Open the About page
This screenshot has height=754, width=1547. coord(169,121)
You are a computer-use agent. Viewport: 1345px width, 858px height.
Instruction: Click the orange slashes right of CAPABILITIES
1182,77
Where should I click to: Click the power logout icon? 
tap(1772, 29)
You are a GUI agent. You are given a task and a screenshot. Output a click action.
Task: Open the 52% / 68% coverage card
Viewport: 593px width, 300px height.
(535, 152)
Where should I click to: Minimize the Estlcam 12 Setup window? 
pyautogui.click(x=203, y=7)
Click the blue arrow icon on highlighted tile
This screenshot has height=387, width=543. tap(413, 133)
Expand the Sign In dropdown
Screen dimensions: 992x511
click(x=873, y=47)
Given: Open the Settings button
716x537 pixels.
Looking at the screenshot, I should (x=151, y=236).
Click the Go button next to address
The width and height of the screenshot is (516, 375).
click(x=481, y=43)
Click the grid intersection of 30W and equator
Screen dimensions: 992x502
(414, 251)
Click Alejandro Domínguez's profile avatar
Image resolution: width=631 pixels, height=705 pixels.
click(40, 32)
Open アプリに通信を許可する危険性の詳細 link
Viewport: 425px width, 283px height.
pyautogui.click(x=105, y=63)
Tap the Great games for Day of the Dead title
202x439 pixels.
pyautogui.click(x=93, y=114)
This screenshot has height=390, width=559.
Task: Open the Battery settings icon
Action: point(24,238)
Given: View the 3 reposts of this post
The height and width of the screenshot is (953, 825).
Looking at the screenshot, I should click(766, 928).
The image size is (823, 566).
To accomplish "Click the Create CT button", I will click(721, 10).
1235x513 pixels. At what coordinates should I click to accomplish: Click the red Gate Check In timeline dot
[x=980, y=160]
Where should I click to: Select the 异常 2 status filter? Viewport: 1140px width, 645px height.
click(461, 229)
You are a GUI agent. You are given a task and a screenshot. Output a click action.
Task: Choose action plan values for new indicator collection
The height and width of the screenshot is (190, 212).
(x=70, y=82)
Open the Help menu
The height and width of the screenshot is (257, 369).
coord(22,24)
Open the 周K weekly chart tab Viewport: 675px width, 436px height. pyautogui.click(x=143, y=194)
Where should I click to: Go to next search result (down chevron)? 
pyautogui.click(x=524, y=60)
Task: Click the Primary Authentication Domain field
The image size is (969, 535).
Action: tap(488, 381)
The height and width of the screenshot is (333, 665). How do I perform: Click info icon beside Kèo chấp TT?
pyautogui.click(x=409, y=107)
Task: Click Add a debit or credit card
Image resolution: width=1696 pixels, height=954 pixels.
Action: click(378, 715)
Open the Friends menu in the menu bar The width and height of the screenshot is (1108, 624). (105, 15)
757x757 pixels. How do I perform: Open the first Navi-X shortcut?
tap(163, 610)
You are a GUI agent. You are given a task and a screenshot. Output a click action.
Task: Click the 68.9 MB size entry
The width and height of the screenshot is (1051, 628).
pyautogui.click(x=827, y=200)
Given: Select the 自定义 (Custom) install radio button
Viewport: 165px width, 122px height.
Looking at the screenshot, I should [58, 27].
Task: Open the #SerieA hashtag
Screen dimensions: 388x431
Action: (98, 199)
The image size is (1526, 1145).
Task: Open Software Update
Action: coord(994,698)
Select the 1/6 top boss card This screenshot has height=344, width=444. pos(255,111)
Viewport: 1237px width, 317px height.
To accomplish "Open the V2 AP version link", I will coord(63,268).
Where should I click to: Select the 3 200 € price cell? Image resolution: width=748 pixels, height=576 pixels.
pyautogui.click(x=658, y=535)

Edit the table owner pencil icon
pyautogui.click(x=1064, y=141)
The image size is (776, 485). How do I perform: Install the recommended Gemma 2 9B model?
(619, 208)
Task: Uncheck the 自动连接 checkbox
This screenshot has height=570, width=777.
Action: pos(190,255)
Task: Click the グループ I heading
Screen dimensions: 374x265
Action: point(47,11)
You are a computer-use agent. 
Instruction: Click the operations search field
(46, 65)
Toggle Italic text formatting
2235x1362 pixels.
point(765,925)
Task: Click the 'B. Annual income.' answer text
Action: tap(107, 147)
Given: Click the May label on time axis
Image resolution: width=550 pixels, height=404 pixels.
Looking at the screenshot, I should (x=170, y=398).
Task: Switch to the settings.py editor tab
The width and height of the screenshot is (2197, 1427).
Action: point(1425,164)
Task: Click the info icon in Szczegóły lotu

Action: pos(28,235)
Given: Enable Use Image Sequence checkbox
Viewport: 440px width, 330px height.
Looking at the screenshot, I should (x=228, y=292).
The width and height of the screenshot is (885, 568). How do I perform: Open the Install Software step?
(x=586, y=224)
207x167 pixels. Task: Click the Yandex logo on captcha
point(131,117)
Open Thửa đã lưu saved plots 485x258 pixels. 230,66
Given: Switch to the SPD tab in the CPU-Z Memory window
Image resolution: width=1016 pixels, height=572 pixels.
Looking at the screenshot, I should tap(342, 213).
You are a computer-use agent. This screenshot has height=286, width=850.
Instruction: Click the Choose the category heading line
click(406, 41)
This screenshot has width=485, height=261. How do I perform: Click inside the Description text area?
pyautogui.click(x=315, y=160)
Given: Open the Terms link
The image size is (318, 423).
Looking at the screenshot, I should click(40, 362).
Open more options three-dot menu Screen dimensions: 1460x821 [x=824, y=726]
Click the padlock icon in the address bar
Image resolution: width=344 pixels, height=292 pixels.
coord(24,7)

============

Put every line of the material above into a Markdown table with the columns "Row" and "Entry," numbering each row and leaving out blank lines.

Exercise solution:
| Row | Entry |
|---|---|
| 1 | Open the About page |
| 2 | This screenshot has height=754, width=1547. coord(169,121) |
| 3 | You are a computer-use agent. Viewport: 1345px width, 858px height. |
| 4 | Instruction: Click the orange slashes right of CAPABILITIES |
| 5 | 1182,77 |
| 6 | Where should I click to: Click the power logout icon?  |
| 7 | tap(1772, 29) |
| 8 | You are a GUI agent. You are given a task and a screenshot. Output a click action. |
| 9 | Task: Open the 52% / 68% coverage card |
| 10 | Viewport: 593px width, 300px height. |
| 11 | (535, 152) |
| 12 | Where should I click to: Minimize the Estlcam 12 Setup window?  |
| 13 | pyautogui.click(x=203, y=7) |
| 14 | Click the blue arrow icon on highlighted tile |
| 15 | This screenshot has height=387, width=543. tap(413, 133) |
| 16 | Expand the Sign In dropdown |
| 17 | Screen dimensions: 992x511 |
| 18 | click(x=873, y=47) |
| 19 | Given: Open the Settings button |
| 20 | 716x537 pixels. |
| 21 | Looking at the screenshot, I should (x=151, y=236). |
| 22 | Click the Go button next to address |
| 23 | The width and height of the screenshot is (516, 375). |
| 24 | click(x=481, y=43) |
| 25 | Click the grid intersection of 30W and equator |
| 26 | Screen dimensions: 992x502 |
| 27 | (414, 251) |
| 28 | Click Alejandro Domínguez's profile avatar |
| 29 | Image resolution: width=631 pixels, height=705 pixels. |
| 30 | click(40, 32) |
| 31 | Open アプリに通信を許可する危険性の詳細 link |
| 32 | Viewport: 425px width, 283px height. |
| 33 | pyautogui.click(x=105, y=63) |
| 34 | Tap the Great games for Day of the Dead title |
| 35 | 202x439 pixels. |
| 36 | pyautogui.click(x=93, y=114) |
| 37 | This screenshot has height=390, width=559. |
| 38 | Task: Open the Battery settings icon |
| 39 | Action: point(24,238) |
| 40 | Given: View the 3 reposts of this post |
| 41 | The height and width of the screenshot is (953, 825). |
| 42 | Looking at the screenshot, I should click(766, 928). |
| 43 | The image size is (823, 566). |
| 44 | To accomplish "Click the Create CT button", I will click(721, 10). |
| 45 | 1235x513 pixels. At what coordinates should I click to accomplish: Click the red Gate Check In timeline dot |
| 46 | [x=980, y=160] |
| 47 | Where should I click to: Select the 异常 2 status filter? Viewport: 1140px width, 645px height. |
| 48 | click(461, 229) |
| 49 | You are a GUI agent. You are given a task and a screenshot. Output a click action. |
| 50 | Task: Choose action plan values for new indicator collection |
| 51 | The height and width of the screenshot is (190, 212). |
| 52 | (x=70, y=82) |
| 53 | Open the Help menu |
| 54 | The height and width of the screenshot is (257, 369). |
| 55 | coord(22,24) |
| 56 | Open the 周K weekly chart tab Viewport: 675px width, 436px height. pyautogui.click(x=143, y=194) |
| 57 | Where should I click to: Go to next search result (down chevron)?  |
| 58 | pyautogui.click(x=524, y=60) |
| 59 | Task: Click the Primary Authentication Domain field |
| 60 | The image size is (969, 535). |
| 61 | Action: tap(488, 381) |
| 62 | The height and width of the screenshot is (333, 665). How do I perform: Click info icon beside Kèo chấp TT? |
| 63 | pyautogui.click(x=409, y=107) |
| 64 | Task: Click Add a debit or credit card |
| 65 | Image resolution: width=1696 pixels, height=954 pixels. |
| 66 | Action: click(378, 715) |
| 67 | Open the Friends menu in the menu bar The width and height of the screenshot is (1108, 624). (105, 15) |
| 68 | 757x757 pixels. How do I perform: Open the first Navi-X shortcut? |
| 69 | tap(163, 610) |
| 70 | You are a GUI agent. You are given a task and a screenshot. Output a click action. |
| 71 | Task: Click the 68.9 MB size entry |
| 72 | The width and height of the screenshot is (1051, 628). |
| 73 | pyautogui.click(x=827, y=200) |
| 74 | Given: Select the 自定义 (Custom) install radio button |
| 75 | Viewport: 165px width, 122px height. |
| 76 | Looking at the screenshot, I should [58, 27]. |
| 77 | Task: Open the #SerieA hashtag |
| 78 | Screen dimensions: 388x431 |
| 79 | Action: (98, 199) |
| 80 | The image size is (1526, 1145). |
| 81 | Task: Open Software Update |
| 82 | Action: coord(994,698) |
| 83 | Select the 1/6 top boss card This screenshot has height=344, width=444. pos(255,111) |
| 84 | Viewport: 1237px width, 317px height. |
| 85 | To accomplish "Open the V2 AP version link", I will coord(63,268). |
| 86 | Where should I click to: Select the 3 200 € price cell? Image resolution: width=748 pixels, height=576 pixels. |
| 87 | pyautogui.click(x=658, y=535) |
| 88 | Edit the table owner pencil icon |
| 89 | pyautogui.click(x=1064, y=141) |
| 90 | The image size is (776, 485). How do I perform: Install the recommended Gemma 2 9B model? |
| 91 | (619, 208) |
| 92 | Task: Uncheck the 自动连接 checkbox |
| 93 | This screenshot has height=570, width=777. |
| 94 | Action: pos(190,255) |
| 95 | Task: Click the グループ I heading |
| 96 | Screen dimensions: 374x265 |
| 97 | Action: point(47,11) |
| 98 | You are a computer-use agent.  |
| 99 | Instruction: Click the operations search field |
| 100 | (46, 65) |
| 101 | Toggle Italic text formatting |
| 102 | 2235x1362 pixels. |
| 103 | point(765,925) |
| 104 | Task: Click the 'B. Annual income.' answer text |
| 105 | Action: tap(107, 147) |
| 106 | Given: Click the May label on time axis |
| 107 | Image resolution: width=550 pixels, height=404 pixels. |
| 108 | Looking at the screenshot, I should (x=170, y=398). |
| 109 | Task: Switch to the settings.py editor tab |
| 110 | The width and height of the screenshot is (2197, 1427). |
| 111 | Action: point(1425,164) |
| 112 | Task: Click the info icon in Szczegóły lotu |
| 113 | Action: pos(28,235) |
| 114 | Given: Enable Use Image Sequence checkbox |
| 115 | Viewport: 440px width, 330px height. |
| 116 | Looking at the screenshot, I should (x=228, y=292). |
| 117 | The width and height of the screenshot is (885, 568). How do I perform: Open the Install Software step? |
| 118 | (x=586, y=224) |
| 119 | 207x167 pixels. Task: Click the Yandex logo on captcha |
| 120 | point(131,117) |
| 121 | Open Thửa đã lưu saved plots 485x258 pixels. 230,66 |
| 122 | Given: Switch to the SPD tab in the CPU-Z Memory window |
| 123 | Image resolution: width=1016 pixels, height=572 pixels. |
| 124 | Looking at the screenshot, I should tap(342, 213). |
| 125 | You are a computer-use agent. This screenshot has height=286, width=850. |
| 126 | Instruction: Click the Choose the category heading line |
| 127 | click(406, 41) |
| 128 | This screenshot has width=485, height=261. How do I perform: Click inside the Description text area? |
| 129 | pyautogui.click(x=315, y=160) |
| 130 | Given: Open the Terms link |
| 131 | The image size is (318, 423). |
| 132 | Looking at the screenshot, I should click(40, 362). |
| 133 | Open more options three-dot menu Screen dimensions: 1460x821 [x=824, y=726] |
| 134 | Click the padlock icon in the address bar |
| 135 | Image resolution: width=344 pixels, height=292 pixels. |
| 136 | coord(24,7) |